Alguns sinônimos ou definições registrados no ``Aurélio". Para ``branco" há: alvo, cândido, transparente, sem mácula, inocente, puro, patrão. Para ``negro" consta: sujo, encardido, muito triste, lúgubre, melancólico, funesto, lutuoso, maldito, sinistro, perverso, nefando.
Infelizmente não é apenas na língua que o racismo se manifesta. Ele tem implicações muito mais concretas e perversas na vida de milhões de cidadãos brasileiros.
Em pesquisa inédita publicada hoje, a Folha revela as facetas do racismo à brasileira. É o primeiro levantamento científico completo sobre o racismo já feito no país.
A principal conclusão do trabalho é que o Brasil é um país racista, embora relute em admiti-lo. Entre os não-negros, 88% afirmam não possuir nenhuma espécie de preconceito contra negros; apenas 10% reconhecem tê-los. Mas o Datafolha pediu também aos entrevistados que se manifestassem em relação a 12 questões -do tipo ``você já votou ou votaria em algum político negro"- que, de alguma forma, indicam se a pessoa tem ou não preconceito. Aí os resultados foram desanimadores. Apenas 14% passaram no teste, não manifestando nenhum tipo de preconceito. Os 86% restantes demonstraram racismo em pelo menos uma pergunta.
A pesquisa revela também outros números surpreendentes. Quase a metade dos negros concorda com a afirmação de que ``negro bom é negro de alma branca", e 22% deles acham que ``negro, quando não faz besteira na entrada, faz na saída".

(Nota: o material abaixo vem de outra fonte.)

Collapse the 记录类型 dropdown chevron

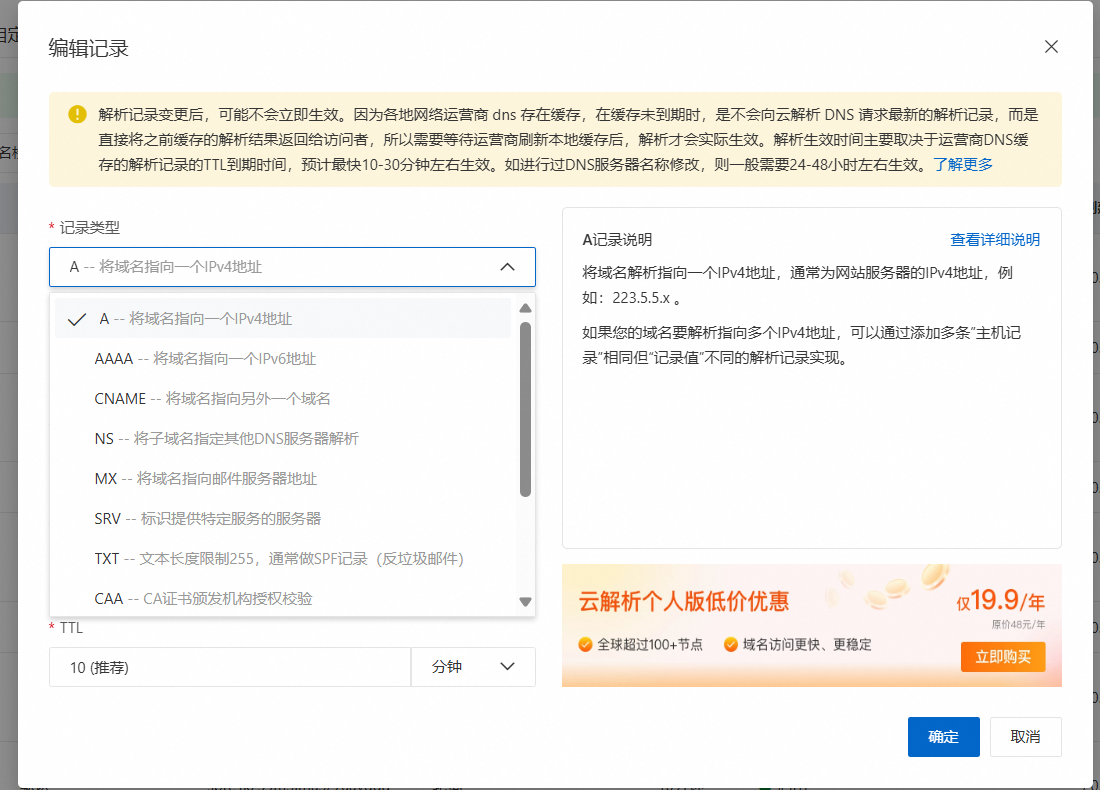point(507,267)
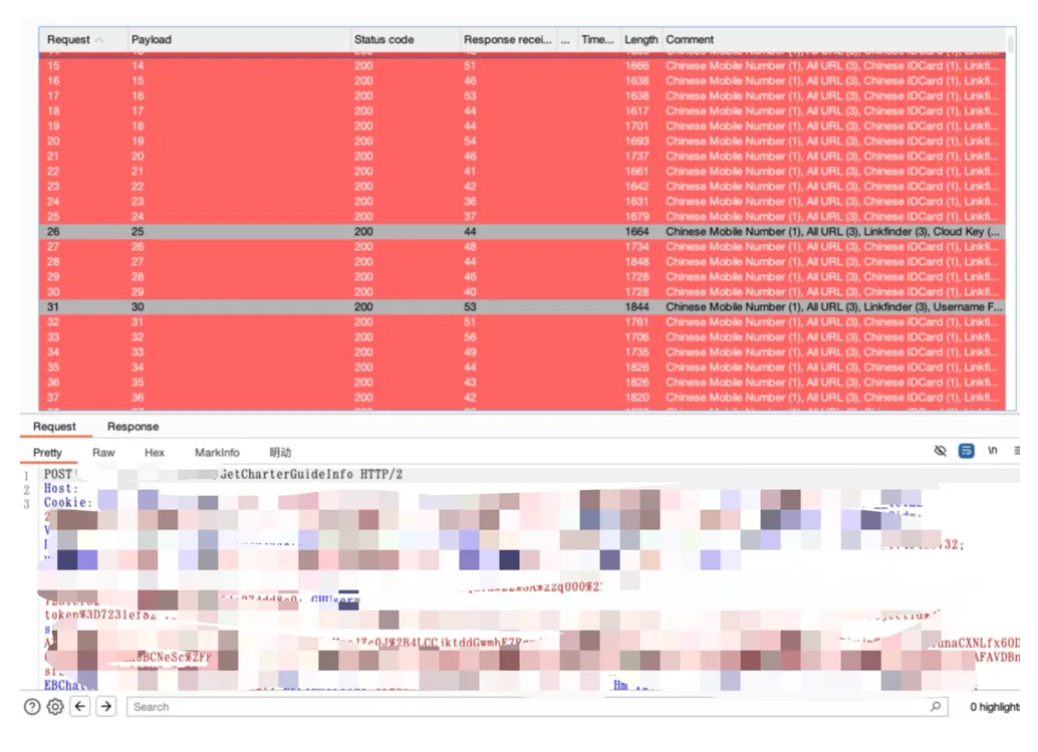Open the Raw view tab

coord(103,453)
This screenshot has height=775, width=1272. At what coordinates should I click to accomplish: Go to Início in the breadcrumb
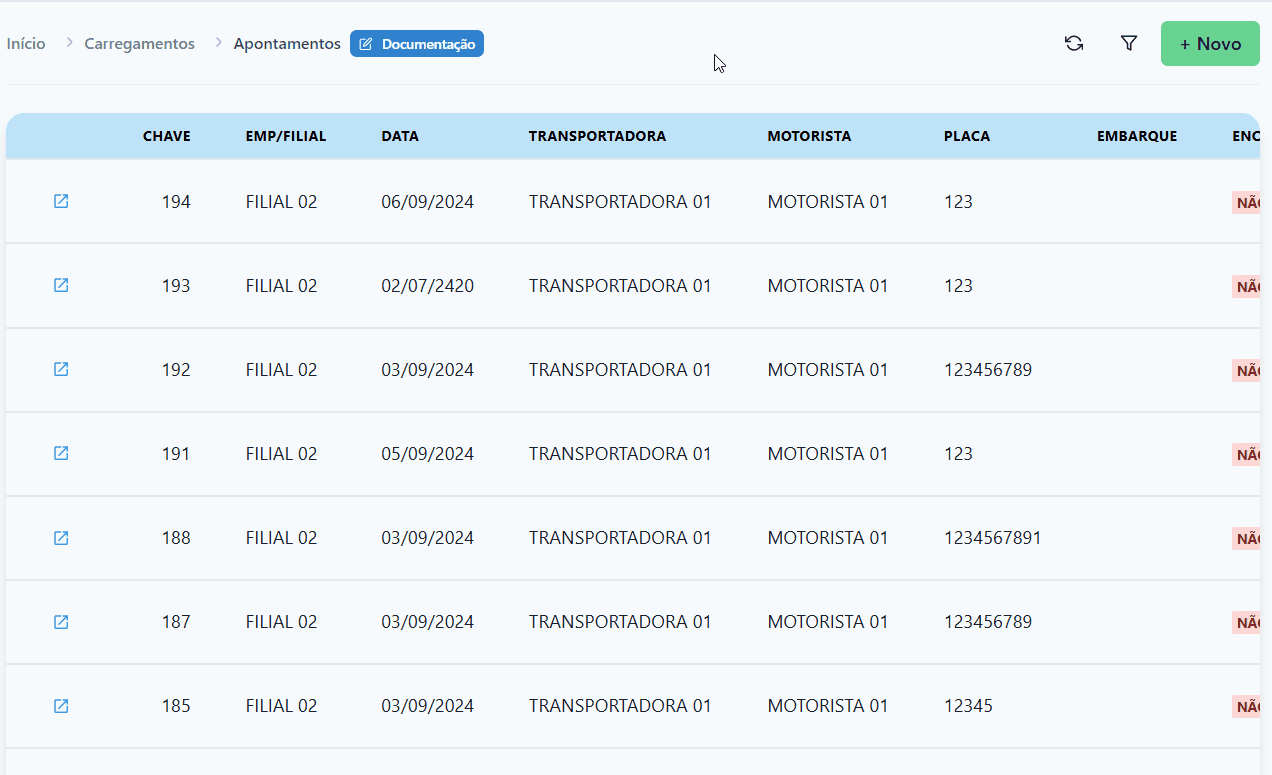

Além de números, o caderno traz casos, alguns pitorescos, outros cruéis. O único juiz negro do 1º Tribunal do Júri (SP) conta que com frequência é parado por policiais que estranham um negro dirigindo carro de luxo. Uma vez, um policial desconfiado perguntou-lhe sua profissão e ele respondeu: ``Juiz". O guarda arrematou: ``De futebol?".
Bem mais triste é o caso da negra Marlene Maria Lino da Silva, que foi mantida, por dois anos, em cárcere privado por sua patroa, que nunca lhe pagou um centavo e ainda a submetia a maus-tratos. É literalmente a volta da escravidão.

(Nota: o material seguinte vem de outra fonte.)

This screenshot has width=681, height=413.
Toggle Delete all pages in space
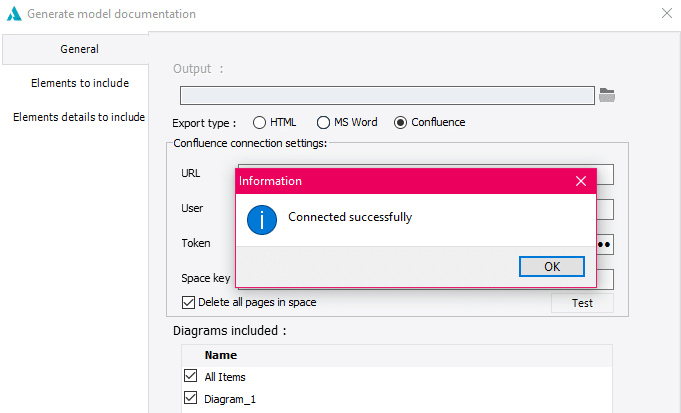tap(188, 302)
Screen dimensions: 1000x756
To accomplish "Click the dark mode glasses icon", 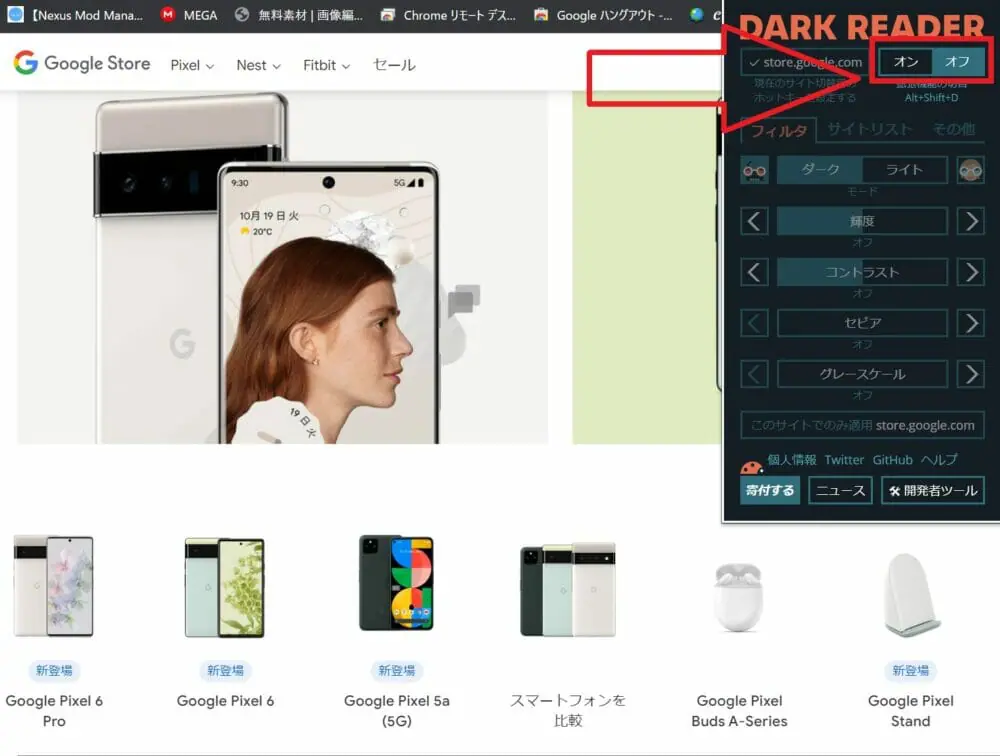I will [755, 170].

Outro ponto relevante é a ignorância acerca da lei anti-racismo. Vão para a delegacia de crimes raciais casos de pessoas que se sentiram ofendidas por referência a sua cor. Isso não é crime de racismo. Dá, no máximo, um processo por injúria, calúnia ou difamação.
Quase todos os artigos da lei 7.716 de 1989, que define os crimes de racismo, começam com os verbos ``impedir", ``recusar" ou ``negar". São puníveis pela lei apenas atos racistas e não opiniões.

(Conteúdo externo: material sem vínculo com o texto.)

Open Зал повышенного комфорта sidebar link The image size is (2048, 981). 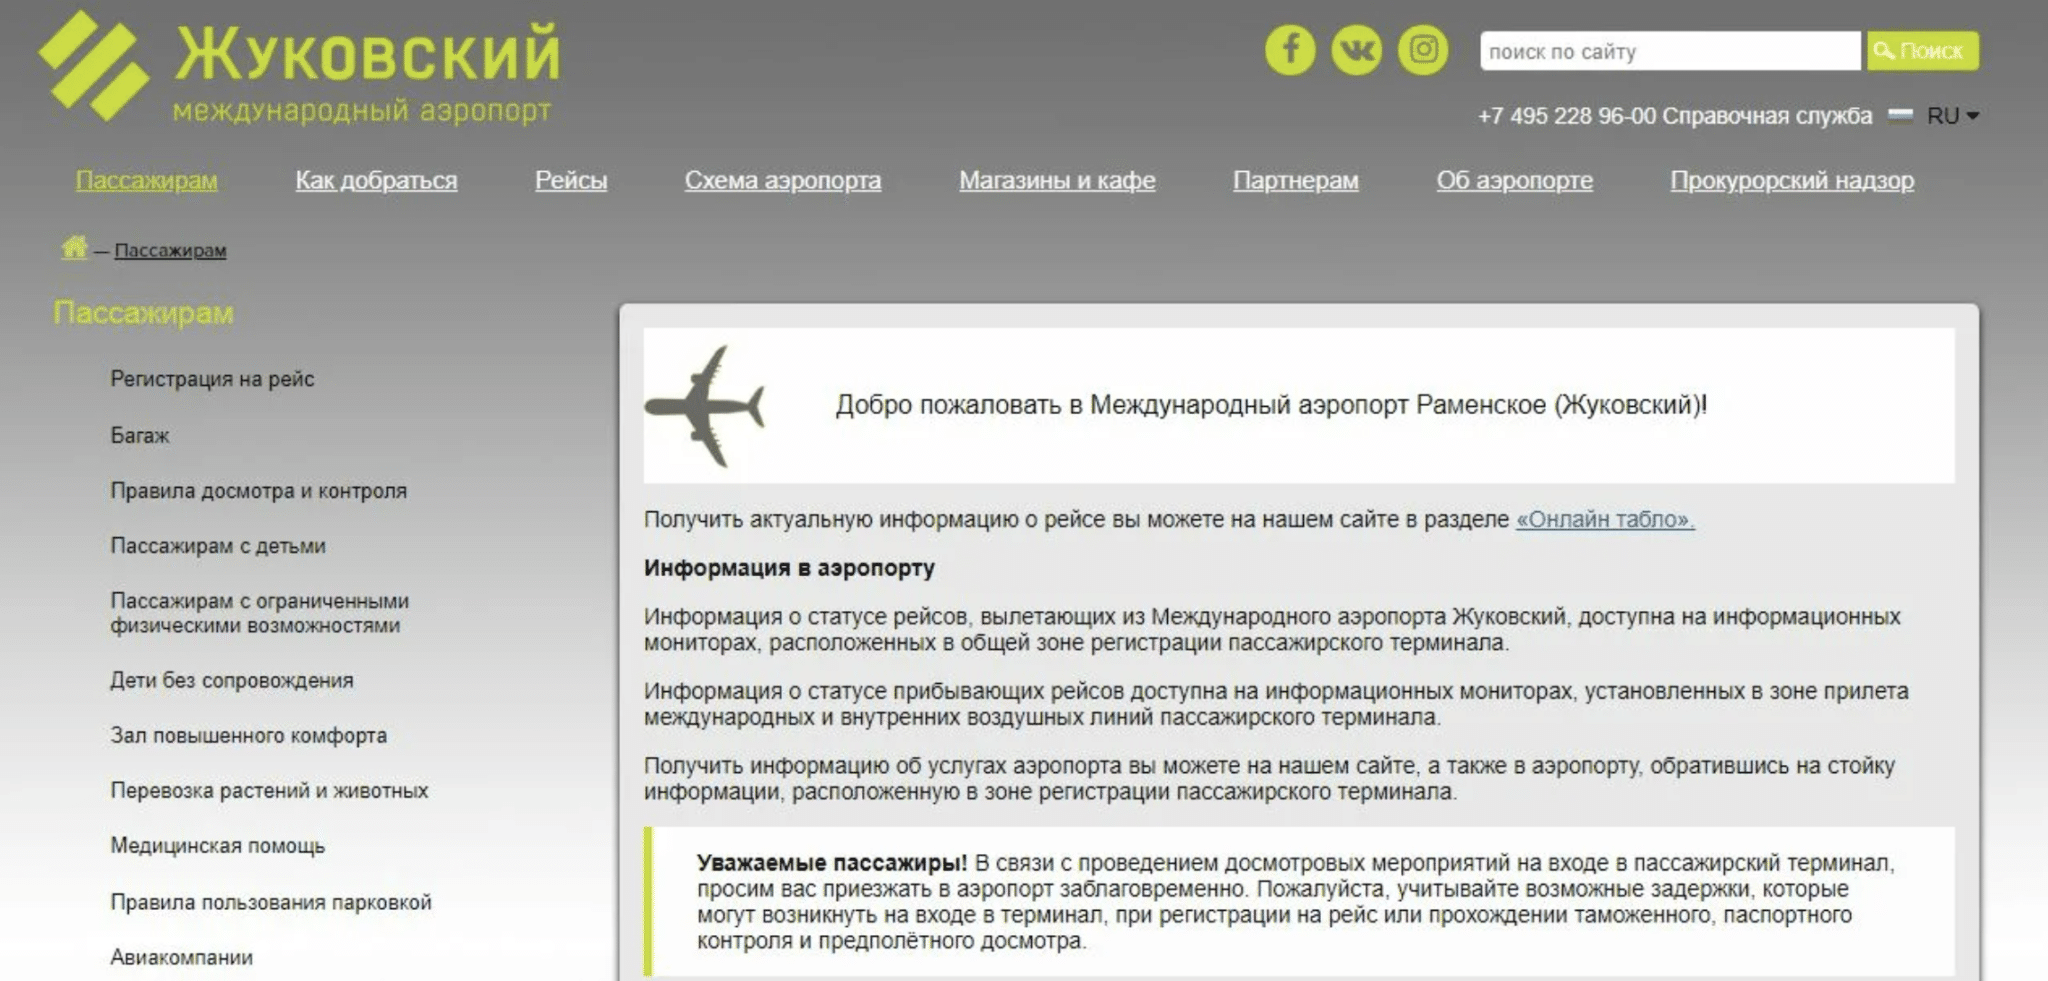(248, 735)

Talvez a maior importância dessa pesquisa do Datafolha é que ela cria um parâmetro para estudos futuros. Dentro de cinco ou dez anos uma nova pesquisa poderá revelar se os esforços para combater a chaga do racismo estão dando certo.
Por trás do mito da democracia racial brasileira e até da própria língua portuguesa falada no Brasil esconde-se um perverso racismo que, por não ser explícito, é muito mais difícil de combater.